* _Work order_:
Output every record word for word, minus the pictures.

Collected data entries
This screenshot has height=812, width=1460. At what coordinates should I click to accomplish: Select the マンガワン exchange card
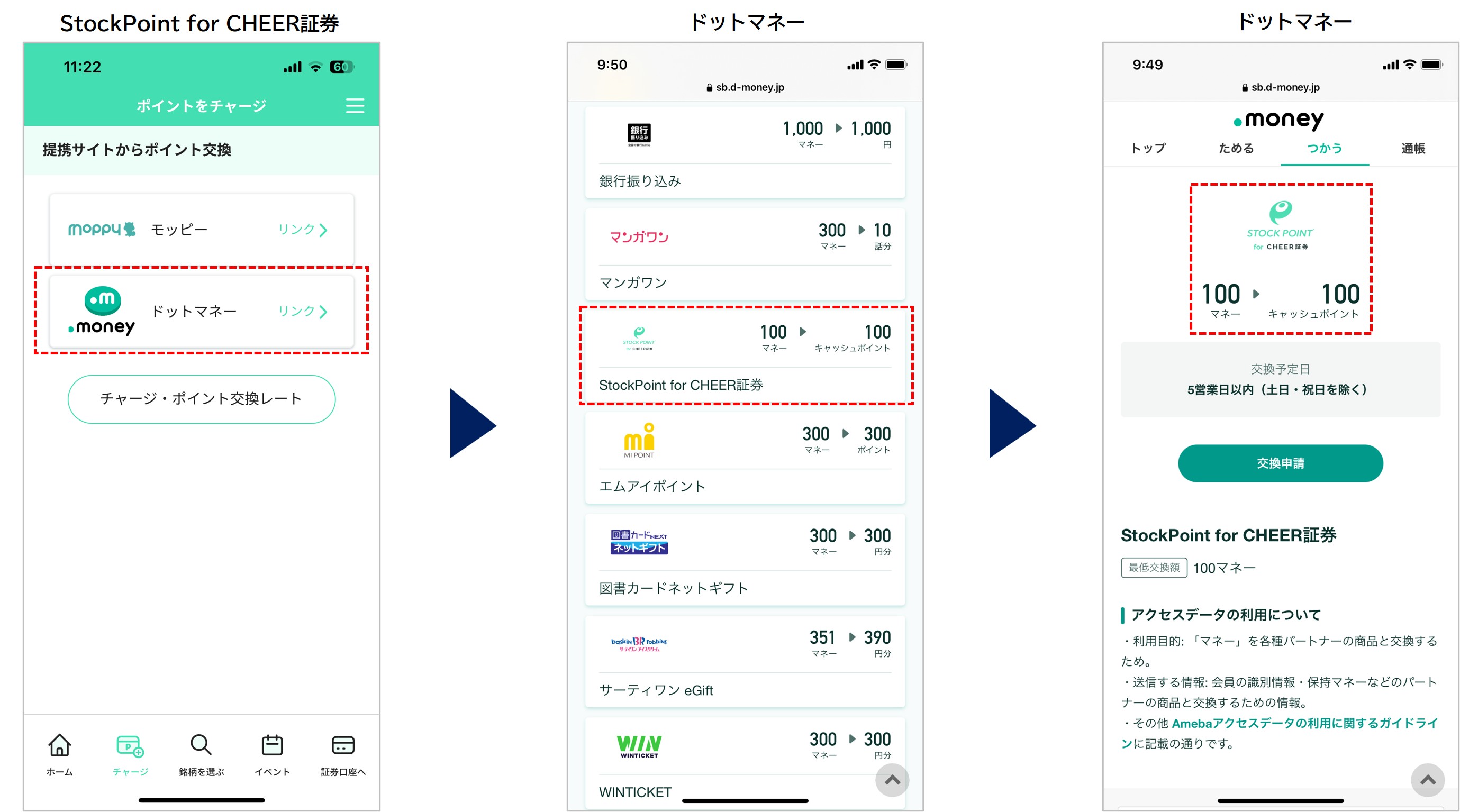(x=745, y=254)
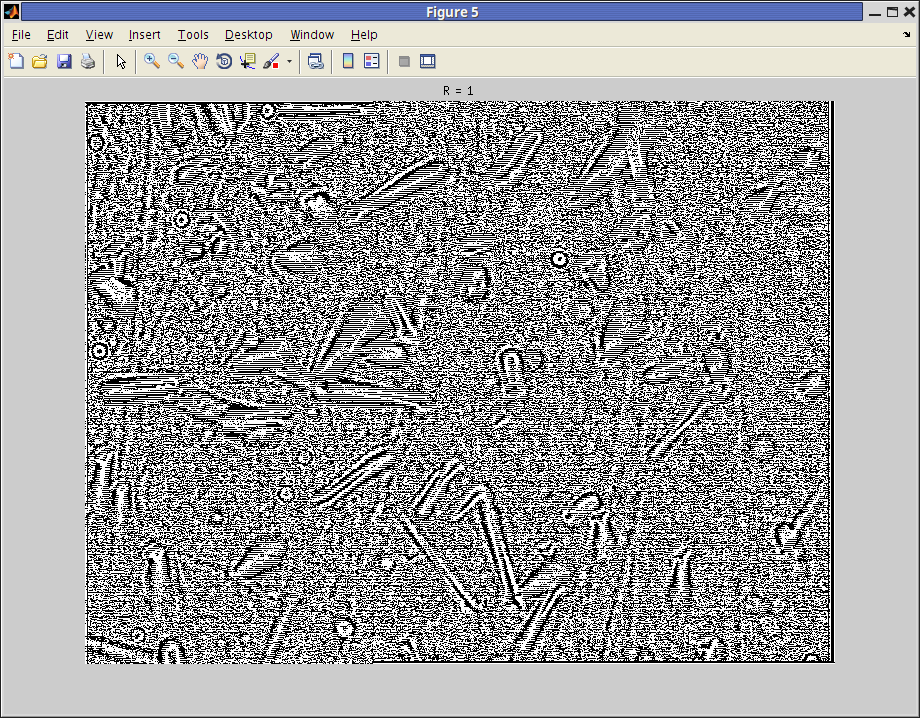Click the Link Plot toolbar button
The image size is (920, 718).
(316, 61)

* _Written reply_:
This screenshot has height=812, width=1460. At what coordinates should I click to accomplish: Select the マンガワン exchange card
(x=745, y=254)
Click the Link Plot toolbar button
The image size is (920, 718).
(316, 61)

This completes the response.